▸ **INSTRUCTIONS TO FOLLOW**
Of the entries below, copy only those lines that contain the word "Zoom".

▸ **SUPPLIED DATA**
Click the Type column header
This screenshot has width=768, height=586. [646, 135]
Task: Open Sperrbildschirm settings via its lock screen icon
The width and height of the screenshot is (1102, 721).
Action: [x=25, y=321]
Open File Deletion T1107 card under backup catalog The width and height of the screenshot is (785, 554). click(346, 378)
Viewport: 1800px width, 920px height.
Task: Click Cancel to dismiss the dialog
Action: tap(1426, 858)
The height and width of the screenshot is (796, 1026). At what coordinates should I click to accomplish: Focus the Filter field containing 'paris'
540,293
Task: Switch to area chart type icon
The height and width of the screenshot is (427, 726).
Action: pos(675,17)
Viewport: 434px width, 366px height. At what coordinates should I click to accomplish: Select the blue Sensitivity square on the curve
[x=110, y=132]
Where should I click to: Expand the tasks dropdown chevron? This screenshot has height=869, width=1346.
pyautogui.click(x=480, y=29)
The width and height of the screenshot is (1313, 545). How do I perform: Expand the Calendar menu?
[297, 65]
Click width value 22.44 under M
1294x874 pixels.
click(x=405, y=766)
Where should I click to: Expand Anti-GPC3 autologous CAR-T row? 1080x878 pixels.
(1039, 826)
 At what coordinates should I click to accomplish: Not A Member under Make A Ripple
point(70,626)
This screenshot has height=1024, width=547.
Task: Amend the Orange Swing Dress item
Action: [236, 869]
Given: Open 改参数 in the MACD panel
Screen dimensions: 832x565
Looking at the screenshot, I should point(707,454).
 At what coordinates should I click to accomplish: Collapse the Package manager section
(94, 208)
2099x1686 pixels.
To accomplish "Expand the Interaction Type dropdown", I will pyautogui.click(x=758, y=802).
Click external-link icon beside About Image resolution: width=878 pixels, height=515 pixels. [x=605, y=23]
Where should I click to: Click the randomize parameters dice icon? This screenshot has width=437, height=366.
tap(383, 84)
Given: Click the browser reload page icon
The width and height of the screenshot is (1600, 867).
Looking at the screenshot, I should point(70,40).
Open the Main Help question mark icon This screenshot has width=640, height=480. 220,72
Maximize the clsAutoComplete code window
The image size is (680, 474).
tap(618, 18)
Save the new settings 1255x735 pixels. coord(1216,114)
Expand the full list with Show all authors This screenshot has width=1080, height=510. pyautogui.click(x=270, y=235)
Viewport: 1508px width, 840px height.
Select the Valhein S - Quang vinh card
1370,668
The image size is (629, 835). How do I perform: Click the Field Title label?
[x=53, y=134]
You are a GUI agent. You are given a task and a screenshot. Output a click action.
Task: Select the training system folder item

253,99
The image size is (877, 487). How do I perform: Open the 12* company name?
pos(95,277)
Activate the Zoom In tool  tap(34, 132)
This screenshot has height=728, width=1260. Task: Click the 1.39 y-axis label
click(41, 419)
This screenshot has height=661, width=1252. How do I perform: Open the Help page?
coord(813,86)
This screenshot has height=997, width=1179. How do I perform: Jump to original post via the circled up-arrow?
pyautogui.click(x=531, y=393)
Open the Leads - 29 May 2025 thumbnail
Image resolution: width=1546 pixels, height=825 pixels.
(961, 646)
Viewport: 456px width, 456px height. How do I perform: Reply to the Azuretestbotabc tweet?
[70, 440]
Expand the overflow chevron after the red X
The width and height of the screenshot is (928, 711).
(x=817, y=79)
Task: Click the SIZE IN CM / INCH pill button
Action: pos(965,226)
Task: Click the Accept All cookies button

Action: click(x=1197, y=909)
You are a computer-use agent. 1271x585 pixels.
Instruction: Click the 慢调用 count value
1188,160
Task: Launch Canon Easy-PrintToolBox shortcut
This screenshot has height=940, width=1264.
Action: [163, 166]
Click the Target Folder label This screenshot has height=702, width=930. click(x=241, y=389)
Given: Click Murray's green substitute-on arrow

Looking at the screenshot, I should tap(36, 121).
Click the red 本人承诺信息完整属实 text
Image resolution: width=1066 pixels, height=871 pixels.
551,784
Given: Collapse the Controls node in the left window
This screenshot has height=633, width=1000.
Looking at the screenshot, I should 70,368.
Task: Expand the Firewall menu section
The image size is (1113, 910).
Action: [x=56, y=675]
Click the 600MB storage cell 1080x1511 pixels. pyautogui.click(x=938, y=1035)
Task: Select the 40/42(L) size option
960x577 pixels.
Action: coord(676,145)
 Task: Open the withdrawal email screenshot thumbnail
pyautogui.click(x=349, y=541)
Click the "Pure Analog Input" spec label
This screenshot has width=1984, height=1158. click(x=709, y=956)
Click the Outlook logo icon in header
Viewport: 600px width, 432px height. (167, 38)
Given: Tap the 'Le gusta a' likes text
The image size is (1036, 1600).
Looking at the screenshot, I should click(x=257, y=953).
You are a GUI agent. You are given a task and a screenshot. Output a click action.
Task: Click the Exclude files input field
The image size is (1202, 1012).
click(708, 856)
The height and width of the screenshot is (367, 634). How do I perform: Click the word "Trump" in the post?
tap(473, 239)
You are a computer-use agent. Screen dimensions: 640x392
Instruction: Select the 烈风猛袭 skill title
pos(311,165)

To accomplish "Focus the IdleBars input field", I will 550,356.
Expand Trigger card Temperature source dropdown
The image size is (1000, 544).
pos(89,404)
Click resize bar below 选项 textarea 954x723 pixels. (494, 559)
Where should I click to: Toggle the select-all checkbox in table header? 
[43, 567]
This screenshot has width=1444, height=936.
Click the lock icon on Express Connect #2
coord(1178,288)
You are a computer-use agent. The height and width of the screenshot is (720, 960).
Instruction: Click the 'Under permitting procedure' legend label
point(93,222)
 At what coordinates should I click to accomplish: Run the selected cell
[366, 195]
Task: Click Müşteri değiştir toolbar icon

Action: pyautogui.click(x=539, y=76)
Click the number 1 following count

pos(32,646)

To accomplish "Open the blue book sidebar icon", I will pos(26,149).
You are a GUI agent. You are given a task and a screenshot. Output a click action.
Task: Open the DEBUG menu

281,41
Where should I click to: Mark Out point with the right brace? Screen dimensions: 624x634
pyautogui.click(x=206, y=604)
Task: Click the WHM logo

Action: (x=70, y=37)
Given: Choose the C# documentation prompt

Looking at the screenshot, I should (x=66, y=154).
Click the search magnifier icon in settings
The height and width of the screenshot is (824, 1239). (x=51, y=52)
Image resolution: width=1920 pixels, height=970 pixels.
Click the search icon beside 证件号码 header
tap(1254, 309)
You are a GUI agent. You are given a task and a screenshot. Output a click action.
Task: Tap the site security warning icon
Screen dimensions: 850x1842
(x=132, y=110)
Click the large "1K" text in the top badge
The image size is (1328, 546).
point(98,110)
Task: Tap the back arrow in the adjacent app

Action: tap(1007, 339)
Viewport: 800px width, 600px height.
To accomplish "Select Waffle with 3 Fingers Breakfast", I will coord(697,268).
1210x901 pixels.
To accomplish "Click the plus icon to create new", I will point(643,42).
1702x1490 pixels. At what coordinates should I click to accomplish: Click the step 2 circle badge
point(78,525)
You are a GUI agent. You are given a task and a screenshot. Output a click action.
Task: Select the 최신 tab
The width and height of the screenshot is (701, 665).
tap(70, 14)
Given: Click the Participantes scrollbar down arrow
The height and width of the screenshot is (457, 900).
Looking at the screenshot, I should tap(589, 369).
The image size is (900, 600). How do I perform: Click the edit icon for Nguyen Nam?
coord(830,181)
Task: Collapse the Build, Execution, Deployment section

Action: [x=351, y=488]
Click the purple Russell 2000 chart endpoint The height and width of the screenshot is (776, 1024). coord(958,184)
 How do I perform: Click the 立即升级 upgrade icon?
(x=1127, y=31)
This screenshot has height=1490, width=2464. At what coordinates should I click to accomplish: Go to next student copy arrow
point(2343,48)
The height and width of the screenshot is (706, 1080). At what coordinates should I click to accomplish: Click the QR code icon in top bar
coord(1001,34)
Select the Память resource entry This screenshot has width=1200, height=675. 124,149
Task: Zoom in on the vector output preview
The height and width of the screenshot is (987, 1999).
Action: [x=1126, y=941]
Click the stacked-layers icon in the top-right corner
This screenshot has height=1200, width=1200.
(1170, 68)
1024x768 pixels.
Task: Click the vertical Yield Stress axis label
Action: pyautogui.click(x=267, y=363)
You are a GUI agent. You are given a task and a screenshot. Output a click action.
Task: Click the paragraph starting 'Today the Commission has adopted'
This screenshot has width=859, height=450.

▸ **YOUR RESPONSE**
Activate the Zoom In tool  tap(34, 132)
Task: Zoom in on the vector output preview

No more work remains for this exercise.